### ABOUT THIS TASK
In the records below, find the line with "You are a computer-use" and repeat it and every line after it, exactly, without any pictures.

┄┄┄┄┄┄┄┄┄┄┄┄┄┄┄┄┄┄┄┄

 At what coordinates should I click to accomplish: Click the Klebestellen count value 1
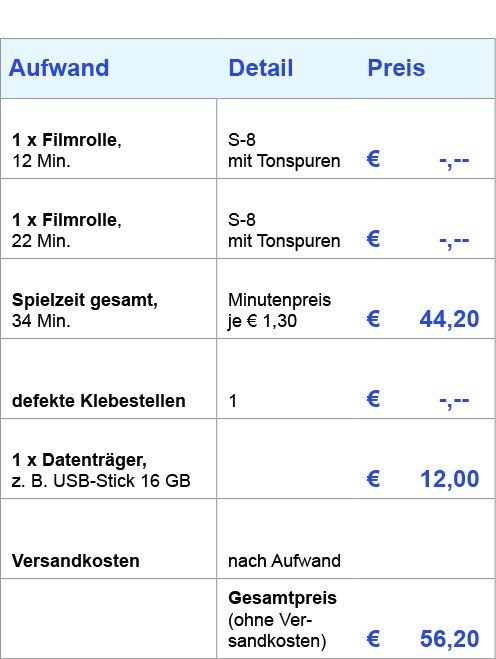point(233,401)
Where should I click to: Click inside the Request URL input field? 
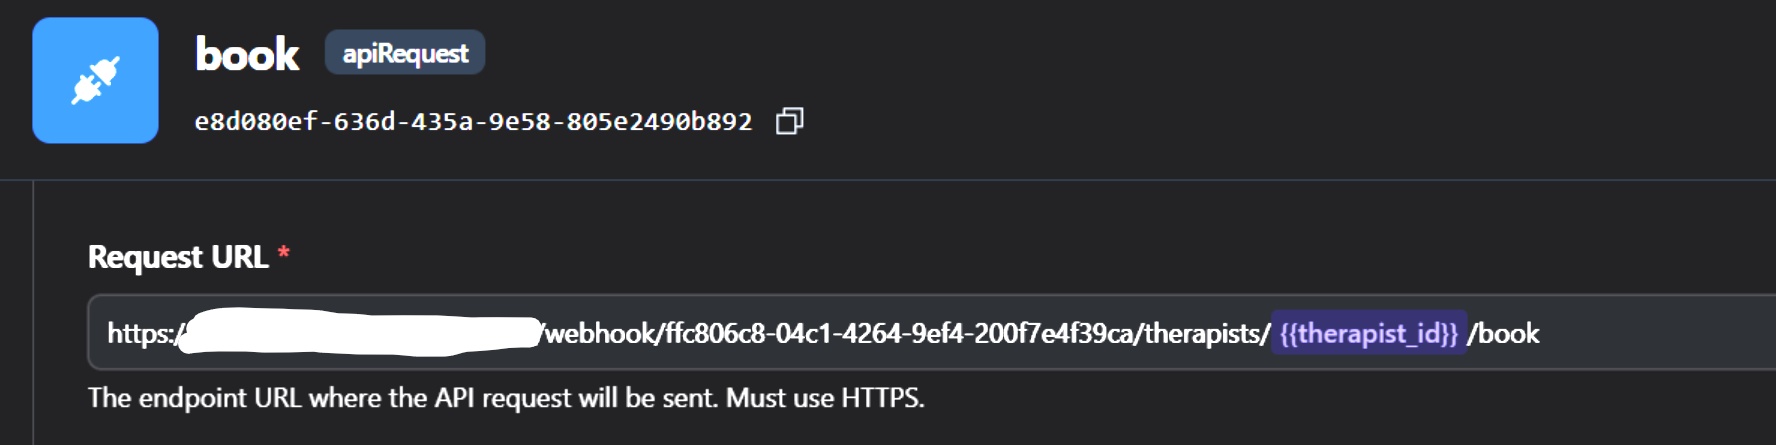[x=1650, y=333]
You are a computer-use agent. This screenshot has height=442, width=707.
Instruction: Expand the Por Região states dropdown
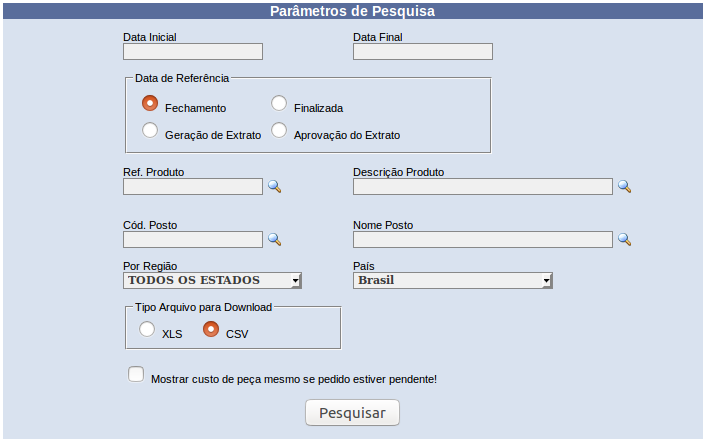pos(212,281)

┄┄┄┄┄┄┄┄┄┄┄┄┄┄┄┄┄┄┄┄

### TASK OUTPUT
You are a computer-use agent. This screenshot has height=442, width=707.
Instruction: Expand the Por Região states dropdown
pos(212,281)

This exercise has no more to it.